Оба всегда противоположных друг другу края, их расширение, их схождение на светлой полоске и возникающий благодаря этому зеленый цвет, как и возникновение красного при схождении их на темной полоске, – все мало-помалу развертывалось передо мною. На черное поле я нанес белый кружок, который, рассматриваемый на известном расстоянии сквозь призму, давал знакомый спектр и вполне заменял главный опыт Ньютона в camera obscura. Но и черный кружок на светлом поле образовал цветной и, пожалуй, еще более великолепный спектр. Если в первом случае свет распадается на столько-то цветов, говорил я себе, то и во втором случае пришлось бы видеть распадение темноты на цвета.
Мое приспособление из таблиц было тщательно и аккуратно приготовлено, по возможности упрощено и устроено так, что все явления можно было наблюдать в известном порядке. Втихомолку я немало гордился своим открытием, так как оно примыкало, по-видимому, ко многому из того, что я до сих пор наблюдал и во что верил. Противоположность теплых и холодных красок живописцев обнаруживалась здесь в раздельных синих и желтых краях. Синева оказалась как бы вуалью черного, желтизна – вуалью белого. Чтобы явление могло наступить, светлое должно надвинуться на темное, темное – на светлое: перпендикулярная[63] граница не окрашивалась. Все это согласовывалось с тем, что я видел и слышал в искусстве о свете и тени, в природе – о прозрачных цветах. Однако все это стояло перед моей душой без всякой связи и отнюдь не в том определенном виде, в каком я высказываюсь здесь.

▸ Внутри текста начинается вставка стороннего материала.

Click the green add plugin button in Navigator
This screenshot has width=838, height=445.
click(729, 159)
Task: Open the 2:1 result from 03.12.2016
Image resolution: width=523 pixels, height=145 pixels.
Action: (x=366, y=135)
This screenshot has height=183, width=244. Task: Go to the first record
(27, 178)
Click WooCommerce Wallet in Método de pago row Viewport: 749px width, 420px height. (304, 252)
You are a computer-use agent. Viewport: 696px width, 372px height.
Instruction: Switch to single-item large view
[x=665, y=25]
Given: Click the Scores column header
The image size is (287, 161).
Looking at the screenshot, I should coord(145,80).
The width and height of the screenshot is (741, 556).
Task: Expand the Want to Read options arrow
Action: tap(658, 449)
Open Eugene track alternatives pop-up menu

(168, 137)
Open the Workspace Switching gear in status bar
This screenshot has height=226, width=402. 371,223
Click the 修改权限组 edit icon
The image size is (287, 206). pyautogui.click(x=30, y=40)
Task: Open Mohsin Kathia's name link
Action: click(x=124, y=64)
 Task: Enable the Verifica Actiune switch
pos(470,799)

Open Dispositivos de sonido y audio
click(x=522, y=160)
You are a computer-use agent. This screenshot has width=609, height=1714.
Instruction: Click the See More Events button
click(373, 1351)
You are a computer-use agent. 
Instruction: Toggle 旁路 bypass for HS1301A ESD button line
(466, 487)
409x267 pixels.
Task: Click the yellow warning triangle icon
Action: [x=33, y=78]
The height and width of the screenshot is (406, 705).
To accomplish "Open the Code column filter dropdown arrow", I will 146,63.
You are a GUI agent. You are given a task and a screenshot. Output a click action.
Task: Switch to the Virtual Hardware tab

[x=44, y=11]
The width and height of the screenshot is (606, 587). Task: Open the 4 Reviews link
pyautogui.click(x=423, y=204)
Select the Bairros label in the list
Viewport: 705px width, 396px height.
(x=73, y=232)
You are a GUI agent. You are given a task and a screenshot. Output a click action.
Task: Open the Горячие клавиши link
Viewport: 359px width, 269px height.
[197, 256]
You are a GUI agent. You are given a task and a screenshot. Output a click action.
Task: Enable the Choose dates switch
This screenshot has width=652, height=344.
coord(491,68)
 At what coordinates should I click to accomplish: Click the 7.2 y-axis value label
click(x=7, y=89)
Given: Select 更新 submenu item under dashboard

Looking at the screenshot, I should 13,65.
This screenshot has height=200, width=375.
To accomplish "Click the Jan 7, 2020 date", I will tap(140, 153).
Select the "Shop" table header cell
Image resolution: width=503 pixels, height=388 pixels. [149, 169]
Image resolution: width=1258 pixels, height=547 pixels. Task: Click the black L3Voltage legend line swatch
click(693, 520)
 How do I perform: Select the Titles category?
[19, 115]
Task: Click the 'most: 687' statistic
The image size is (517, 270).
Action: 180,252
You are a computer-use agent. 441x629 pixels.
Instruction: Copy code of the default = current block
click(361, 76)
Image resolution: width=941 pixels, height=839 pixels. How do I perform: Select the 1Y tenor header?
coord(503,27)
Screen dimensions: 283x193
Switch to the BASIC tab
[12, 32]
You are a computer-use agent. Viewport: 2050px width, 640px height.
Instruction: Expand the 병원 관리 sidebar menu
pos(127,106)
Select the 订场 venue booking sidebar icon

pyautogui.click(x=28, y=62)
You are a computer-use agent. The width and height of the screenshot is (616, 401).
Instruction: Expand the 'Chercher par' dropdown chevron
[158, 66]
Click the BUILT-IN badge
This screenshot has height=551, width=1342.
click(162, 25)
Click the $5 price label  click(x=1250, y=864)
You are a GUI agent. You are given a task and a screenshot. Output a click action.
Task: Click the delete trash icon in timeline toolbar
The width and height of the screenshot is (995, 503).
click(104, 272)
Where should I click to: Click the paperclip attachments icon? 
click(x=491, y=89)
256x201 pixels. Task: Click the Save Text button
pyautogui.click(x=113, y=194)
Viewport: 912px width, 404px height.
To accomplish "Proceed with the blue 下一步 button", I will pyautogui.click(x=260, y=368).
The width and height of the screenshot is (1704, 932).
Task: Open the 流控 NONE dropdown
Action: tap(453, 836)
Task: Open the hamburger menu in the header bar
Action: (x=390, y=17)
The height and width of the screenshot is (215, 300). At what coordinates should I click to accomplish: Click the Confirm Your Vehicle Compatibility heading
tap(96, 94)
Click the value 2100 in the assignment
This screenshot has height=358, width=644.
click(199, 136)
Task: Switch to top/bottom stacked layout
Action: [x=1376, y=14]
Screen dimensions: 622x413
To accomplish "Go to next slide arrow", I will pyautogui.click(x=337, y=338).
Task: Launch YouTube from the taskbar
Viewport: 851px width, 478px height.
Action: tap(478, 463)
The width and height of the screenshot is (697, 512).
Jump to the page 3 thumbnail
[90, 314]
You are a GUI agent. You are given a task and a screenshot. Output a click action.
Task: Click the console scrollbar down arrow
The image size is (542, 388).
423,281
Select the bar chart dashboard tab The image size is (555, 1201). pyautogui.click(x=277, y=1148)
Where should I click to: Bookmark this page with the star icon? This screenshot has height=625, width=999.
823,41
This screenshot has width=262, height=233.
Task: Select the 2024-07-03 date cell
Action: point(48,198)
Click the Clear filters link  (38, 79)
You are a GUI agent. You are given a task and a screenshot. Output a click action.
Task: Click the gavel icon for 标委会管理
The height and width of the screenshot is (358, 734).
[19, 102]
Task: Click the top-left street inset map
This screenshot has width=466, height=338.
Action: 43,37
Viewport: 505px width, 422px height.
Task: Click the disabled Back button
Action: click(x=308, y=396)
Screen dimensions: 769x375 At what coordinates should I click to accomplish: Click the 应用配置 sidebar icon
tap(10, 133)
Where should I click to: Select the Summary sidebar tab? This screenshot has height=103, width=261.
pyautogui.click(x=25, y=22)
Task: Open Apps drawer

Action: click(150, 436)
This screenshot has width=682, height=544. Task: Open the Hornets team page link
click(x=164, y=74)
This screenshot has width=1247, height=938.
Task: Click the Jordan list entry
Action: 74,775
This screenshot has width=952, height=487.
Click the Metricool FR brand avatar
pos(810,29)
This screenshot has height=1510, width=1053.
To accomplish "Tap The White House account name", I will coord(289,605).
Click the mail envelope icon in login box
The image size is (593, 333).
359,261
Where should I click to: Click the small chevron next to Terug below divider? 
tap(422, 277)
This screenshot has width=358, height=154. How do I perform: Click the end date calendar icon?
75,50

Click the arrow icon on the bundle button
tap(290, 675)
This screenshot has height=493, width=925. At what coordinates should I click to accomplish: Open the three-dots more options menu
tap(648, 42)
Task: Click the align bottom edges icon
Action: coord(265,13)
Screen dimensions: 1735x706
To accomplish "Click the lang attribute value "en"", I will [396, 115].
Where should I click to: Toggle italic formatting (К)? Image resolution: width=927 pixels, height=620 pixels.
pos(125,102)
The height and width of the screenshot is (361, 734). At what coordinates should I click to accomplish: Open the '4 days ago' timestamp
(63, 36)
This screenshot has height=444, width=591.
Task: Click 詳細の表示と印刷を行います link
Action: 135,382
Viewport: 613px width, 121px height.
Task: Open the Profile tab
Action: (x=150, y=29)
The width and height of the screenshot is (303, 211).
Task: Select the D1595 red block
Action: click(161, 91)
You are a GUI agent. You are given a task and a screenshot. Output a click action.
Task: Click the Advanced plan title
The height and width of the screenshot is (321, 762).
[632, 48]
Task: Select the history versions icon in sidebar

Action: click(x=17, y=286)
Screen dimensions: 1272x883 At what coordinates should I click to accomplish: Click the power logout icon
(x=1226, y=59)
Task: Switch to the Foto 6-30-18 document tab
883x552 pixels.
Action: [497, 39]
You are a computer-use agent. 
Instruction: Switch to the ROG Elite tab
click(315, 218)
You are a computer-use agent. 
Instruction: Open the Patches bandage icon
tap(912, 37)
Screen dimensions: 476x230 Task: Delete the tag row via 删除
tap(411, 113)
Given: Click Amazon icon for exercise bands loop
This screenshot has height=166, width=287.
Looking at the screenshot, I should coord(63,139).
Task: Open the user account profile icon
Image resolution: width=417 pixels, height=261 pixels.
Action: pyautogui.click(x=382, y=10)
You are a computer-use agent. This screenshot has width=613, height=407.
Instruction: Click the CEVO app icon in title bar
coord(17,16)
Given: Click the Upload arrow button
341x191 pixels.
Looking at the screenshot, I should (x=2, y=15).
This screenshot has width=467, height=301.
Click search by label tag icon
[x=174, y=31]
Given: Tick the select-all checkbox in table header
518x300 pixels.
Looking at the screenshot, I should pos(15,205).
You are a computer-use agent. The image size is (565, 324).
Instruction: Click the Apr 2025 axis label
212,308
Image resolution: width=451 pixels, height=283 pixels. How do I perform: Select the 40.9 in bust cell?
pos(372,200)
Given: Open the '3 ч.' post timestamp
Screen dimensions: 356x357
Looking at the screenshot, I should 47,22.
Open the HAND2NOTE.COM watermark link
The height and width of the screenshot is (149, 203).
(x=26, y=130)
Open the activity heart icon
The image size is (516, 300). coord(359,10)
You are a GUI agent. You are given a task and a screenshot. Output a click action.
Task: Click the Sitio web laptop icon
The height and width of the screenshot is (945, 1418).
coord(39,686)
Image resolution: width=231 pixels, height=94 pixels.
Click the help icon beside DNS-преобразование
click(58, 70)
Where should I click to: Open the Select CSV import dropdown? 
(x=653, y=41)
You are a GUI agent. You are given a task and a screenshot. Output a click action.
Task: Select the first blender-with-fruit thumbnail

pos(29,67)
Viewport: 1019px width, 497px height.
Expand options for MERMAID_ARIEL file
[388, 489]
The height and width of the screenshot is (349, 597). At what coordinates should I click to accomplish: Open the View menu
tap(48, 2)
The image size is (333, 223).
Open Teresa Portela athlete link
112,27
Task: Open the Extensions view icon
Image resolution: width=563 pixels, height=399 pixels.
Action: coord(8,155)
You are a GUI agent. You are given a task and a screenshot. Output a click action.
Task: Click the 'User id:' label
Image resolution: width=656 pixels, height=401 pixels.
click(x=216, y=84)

Поскольку в таких вещах у меня совсем не было опыта и мне был неизвестен путь, на котором я мог бы с уверенностью подвигаться дальше, я попросил одного жившего по соседству физика проверить результаты этих данных. Я заранее дал ему понять, что они возбудили у меня сомнение в Ньютоновой теории, и был уверен, что первый взгляд создаст и в нем убеждение, которым проникся я. Каково же было мое удивление, когда он, хотя и отнесся благосклонно и с одобрением к этим явлениям в том порядке, в каком они показывались ему, вместе с тем стал заверять, что эти явления известны и вполне объясняются Ньютоновой теорией. Эти цвета свойственны, по его словам, отнюдь не границе, а единственно свету; граница – только повод, благодаря которому в одном случае проявляются менее преломляемые, в другом – более преломляемые лучи. Белый же цвет посредине является все еще сложным светом, который не разделен преломлением и возникает из совсем особого соединения цветных, но последовательно надвинутых друг на друга видов света, о чем можно подробно прочесть у самого Ньютона и в книгах, написанных в его духе.